Louisa County Military Records

The Roll of Hawkeye Rangers
Wapello, Louisa County, Iowa
June 18, 1861

A.M. Taylor

John Daugherty

Thos. C. Taylor

John Coulter

J.S. Hurley

Jas. Hicklin

D.N. Sprague

S.A. Fulton

A. M. Hiller(?)

Edward Griswold

John Bird

Theophilus Fulton

J.R. Kinsey

A.E. Baldridge

Wm. Keach

Wm. Baker

John Flanders

Francis Springer

D.C. Hurley

Wm. C. Shepherd

John W.(?) Isett

Esry(?) Lathrop

James Turner

Frank Bras

S.B. Cleaves(r)?

J.W. Marashall

A.(?) Robinson

William Sanders

Jas. L. King

J.W. Boling

Christian Darmetzer(?)

S.P. Key

Thos. N. Ives(?)

C.B. Shipman

Edwin Foster

Josiah Nichols

J.G.(?) Robinson

Henry Hinton

J.W. Smith

Francis Hiller

J.J. McDill

G.W. Carey

James Davison

G.W. Bell

Saml. Chapman

J.S. Siverly

William G. Nichols

L. Rathfon(?)

Jesse Graham

A.T. Coe

N.W. Estess

N. M. Stone

R.A. Nichols

 

J.N.(?) Nichols

 

History of the First Iowa Cavalry

It was April 1861 when word was received that Fort Sumter had been fired on in the first action of the Civil War. Soon, the U.S. Secretary of War was asking Gov. Samuel Kirkwood to raise a regiment as Iowa's contribution to the war effort.

Within 24 hours after the news of the president's call, more than a regiment had been met and more volunteers continued to step forward. Training camps were quickly established near many of the state's principal cities to equip the volunteers.

Iowa had no money to spend on an army so Kirkwood gave his personal bond, pledging all his property and earnings many times over so that the state's first soldiers might have shoes to wear, blankets to sleep on and bread to eat. Soon, supplies found their way to the camps and the recruits began building their own barracks and tables. They also made troughs for the horses that each cavalry volunteer brought to camp. Each horse owner received 40 cents a day for the use and risk of his animal.
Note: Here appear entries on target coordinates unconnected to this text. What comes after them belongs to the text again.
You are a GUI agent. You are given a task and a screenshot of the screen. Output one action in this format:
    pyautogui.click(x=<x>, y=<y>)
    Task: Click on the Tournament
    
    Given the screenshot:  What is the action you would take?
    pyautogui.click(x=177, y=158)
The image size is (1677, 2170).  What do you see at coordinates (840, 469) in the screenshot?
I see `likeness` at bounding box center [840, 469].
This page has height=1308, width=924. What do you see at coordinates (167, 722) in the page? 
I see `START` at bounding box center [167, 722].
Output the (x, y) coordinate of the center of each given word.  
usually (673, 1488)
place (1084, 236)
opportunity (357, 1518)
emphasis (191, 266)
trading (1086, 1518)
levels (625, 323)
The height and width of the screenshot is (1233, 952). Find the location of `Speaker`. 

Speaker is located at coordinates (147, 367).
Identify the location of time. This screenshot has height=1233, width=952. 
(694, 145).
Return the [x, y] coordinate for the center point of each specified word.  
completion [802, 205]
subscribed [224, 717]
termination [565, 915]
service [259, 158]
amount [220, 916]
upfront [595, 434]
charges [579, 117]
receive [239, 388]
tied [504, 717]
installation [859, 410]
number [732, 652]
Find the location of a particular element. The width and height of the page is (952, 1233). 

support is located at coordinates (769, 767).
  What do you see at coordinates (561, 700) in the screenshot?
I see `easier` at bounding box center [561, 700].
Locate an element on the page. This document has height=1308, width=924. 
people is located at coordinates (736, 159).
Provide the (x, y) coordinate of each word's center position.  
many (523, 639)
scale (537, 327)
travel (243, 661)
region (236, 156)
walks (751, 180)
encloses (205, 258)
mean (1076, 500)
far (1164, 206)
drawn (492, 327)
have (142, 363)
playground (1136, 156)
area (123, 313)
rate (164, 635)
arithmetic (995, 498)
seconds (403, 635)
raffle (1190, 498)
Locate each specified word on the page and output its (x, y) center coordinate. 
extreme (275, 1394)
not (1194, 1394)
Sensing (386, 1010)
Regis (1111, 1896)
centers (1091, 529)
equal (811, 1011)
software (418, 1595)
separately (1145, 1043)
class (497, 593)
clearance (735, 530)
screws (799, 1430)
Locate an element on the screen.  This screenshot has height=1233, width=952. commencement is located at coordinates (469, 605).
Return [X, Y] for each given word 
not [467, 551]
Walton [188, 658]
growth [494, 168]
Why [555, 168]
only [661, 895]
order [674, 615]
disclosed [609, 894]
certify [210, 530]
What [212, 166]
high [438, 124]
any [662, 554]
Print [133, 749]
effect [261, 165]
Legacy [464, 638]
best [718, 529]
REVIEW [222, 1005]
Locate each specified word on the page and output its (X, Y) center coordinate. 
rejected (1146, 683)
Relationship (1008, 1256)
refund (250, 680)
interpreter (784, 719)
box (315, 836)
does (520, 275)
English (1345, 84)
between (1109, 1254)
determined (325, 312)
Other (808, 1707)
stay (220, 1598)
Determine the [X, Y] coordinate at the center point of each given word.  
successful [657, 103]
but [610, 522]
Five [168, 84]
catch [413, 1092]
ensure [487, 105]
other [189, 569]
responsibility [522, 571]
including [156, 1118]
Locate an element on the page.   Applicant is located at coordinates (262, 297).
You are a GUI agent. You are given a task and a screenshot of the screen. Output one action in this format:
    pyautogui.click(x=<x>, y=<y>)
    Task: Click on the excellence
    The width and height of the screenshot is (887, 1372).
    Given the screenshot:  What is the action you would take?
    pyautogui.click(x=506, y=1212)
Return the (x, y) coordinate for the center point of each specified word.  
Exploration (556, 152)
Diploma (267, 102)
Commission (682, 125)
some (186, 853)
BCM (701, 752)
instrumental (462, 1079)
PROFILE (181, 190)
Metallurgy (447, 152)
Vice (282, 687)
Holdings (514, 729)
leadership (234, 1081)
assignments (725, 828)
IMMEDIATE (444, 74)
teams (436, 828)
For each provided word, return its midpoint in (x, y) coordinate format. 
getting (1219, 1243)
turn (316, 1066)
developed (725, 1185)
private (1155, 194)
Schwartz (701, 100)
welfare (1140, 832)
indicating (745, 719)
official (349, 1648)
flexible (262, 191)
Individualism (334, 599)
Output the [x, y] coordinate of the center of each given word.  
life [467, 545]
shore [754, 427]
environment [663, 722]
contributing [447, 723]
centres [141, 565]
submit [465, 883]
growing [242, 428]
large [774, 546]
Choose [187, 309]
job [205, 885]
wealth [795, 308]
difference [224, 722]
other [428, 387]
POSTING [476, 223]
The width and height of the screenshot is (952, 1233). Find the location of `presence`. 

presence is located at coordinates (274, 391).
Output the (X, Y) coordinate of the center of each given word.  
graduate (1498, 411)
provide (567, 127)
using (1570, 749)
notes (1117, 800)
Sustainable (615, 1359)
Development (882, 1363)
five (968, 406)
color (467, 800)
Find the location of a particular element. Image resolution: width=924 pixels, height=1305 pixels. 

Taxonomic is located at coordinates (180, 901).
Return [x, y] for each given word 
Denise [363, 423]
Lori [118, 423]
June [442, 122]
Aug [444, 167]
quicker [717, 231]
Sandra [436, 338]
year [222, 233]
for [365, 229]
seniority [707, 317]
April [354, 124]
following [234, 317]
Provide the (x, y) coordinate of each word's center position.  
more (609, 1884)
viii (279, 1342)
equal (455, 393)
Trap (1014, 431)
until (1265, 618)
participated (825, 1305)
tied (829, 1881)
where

Soon the Burlington Mounted Rangers — 125 men under the command of Capt. Chase — and the Hawkeye Rangers, raised in Clinton and Iowa City, joined the first twelve companies composed the First Iowa Cavalry when it was organized for United States service in 1861.

Company A was enrolled in Lee County and organized at Keokuk, Company B, the "Hawkeye Rangers," was also organized in the spring of 1861, chiefly from Clinton and Jackson counties. Company C was enrolled from the counties of Des Moines, Louisa, and Lee. Company D was enrolled from Warren and Madison counties. Company E was organized in Henry County. Company F was enrolled chiefly in the counties of Washington and Johnson. Company G, known as the "Hardin Rangers," was enrolled from the counties of Hardin, Dubuque, Black Hawk, Jones, and Delaware. Company H was enrolled in the counties of Monroe and Lucas, and organized at Albia. Company I went from Wapello and Keokuk counties, with a few from Hancock County, Ill. Company K, or "Union Rangers," was enrolled in Clayton, Allamakee, and Winneshiek counties.

By order of the Governor, these companies were directed to meet at Ottumwa, June 5, 1861, to organize into a regiment. No call had been made to Iowa for cavalry. By an act of Congress in July 1861, the number of companies constituting a cavalry regiment was raised from ten to twelve. This added to the First Cavalry Company L from Dubuque, Jackson, and Jones counties and Company M, the "The Black Plume Rangers," mostly from Clinton County. The Iowa Legislature tendered the regiment to the Secretary of War as an independent regiment.